> _Saved entries_:
• • •
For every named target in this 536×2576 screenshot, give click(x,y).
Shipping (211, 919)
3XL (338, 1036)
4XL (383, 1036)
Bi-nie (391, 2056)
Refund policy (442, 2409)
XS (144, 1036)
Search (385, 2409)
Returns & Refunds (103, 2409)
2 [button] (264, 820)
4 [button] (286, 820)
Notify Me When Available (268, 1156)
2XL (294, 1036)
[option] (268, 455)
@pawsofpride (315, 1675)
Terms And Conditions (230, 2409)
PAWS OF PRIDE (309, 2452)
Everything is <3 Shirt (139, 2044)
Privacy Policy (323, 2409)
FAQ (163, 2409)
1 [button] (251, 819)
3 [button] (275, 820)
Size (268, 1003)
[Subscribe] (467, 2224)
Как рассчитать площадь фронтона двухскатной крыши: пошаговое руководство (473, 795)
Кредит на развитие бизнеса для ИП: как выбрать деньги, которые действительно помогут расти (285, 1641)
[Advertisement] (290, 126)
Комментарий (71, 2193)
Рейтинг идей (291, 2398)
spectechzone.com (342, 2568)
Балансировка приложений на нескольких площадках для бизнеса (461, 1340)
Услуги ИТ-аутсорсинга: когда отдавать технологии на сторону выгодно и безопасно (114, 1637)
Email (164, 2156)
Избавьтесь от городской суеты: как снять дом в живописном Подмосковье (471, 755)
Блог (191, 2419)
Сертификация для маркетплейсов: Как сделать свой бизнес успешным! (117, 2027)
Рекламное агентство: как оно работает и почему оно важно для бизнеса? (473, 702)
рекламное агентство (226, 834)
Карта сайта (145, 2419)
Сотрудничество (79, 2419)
• • •
Your answer must be the line with "Сертификация для маркетплейсов: Как" and all lines after it through the final line of the entries, copied exactly and with nothing added.

> _Answer box_:
Сертификация для маркетплейсов: Как сделать свой бизнес успешным! (117, 2027)
Рекламное агентство: как оно работает и почему оно важно для бизнеса? (473, 702)
рекламное агентство (226, 834)
Карта сайта (145, 2419)
Сотрудничество (79, 2419)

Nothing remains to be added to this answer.